8 King cancer: The top 10 therapeutic areas in biopharma R&D
There’s no doubt that 2017 is the year of cancer R&D. New projects are peaking, breakthroughs are gaining landmark approvals and more money than ever has flowed into the field. As a result, as we pointed out in this breakdown of R&D projects by therapeutic field, there’s now cancer R&D and everything else that is going on. We’ve followed up with more data points that underscore this overwhelming trend. And you can expect to hear a lot more about this as companies compete over a finite number of patients and market share. Some trends have consequences, and this is one of them.
9 Alnylam achieves breakthrough RNAi success as PhIII patisiran study hits all goals, shares soar
This really was a remarkable year for major breakthroughs. Alnylam’s success with the Phase III for patisiran sets up its first ever FDA application, after 15 years of hard work. This company stayed true to the RNAi faith while big pharma companies bailed and doubts grew that anyone could ever make a commercial success out of it. But the crew at Alnlyam made it happen. That kind of success deserves to be recognized, and the industry clearly didn’t overlook the implications.
10 In a stunning setback, Roche says its top cancer drug Tecentriq failed a key PhIII study
Ironically, I’m writing this up on the same day that Roche’s stock jumped 6%, largely because its triple combo of Tecentriq, Avastin and chemo proved effective in increasing progression-free survival for first-line lung cancer. Back in May, though, its failure for a Phase III bladder cancer trial, after an accelerated approval, underscored just how fragile success can be in the PD-1/L1 checkpoint arena.
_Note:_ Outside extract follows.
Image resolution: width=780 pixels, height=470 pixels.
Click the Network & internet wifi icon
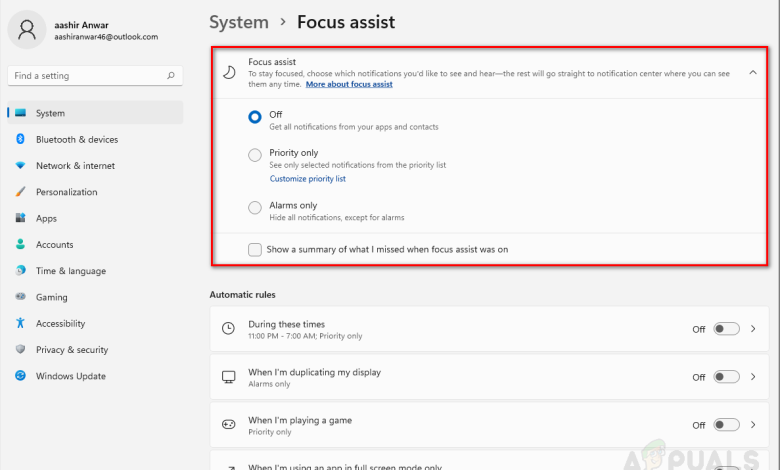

One company grabs the lead, the next day they blow up in the clinic, or a rival does better in its chosen arena. Now several years into the checkpoint revolution, the surprises keep on coming with amazing regularity, driving on more competition for what is rapidly becoming a wildly overcrowded market niche. This was just one chapter of a story that shows no signs of coming to a close — but change is coming.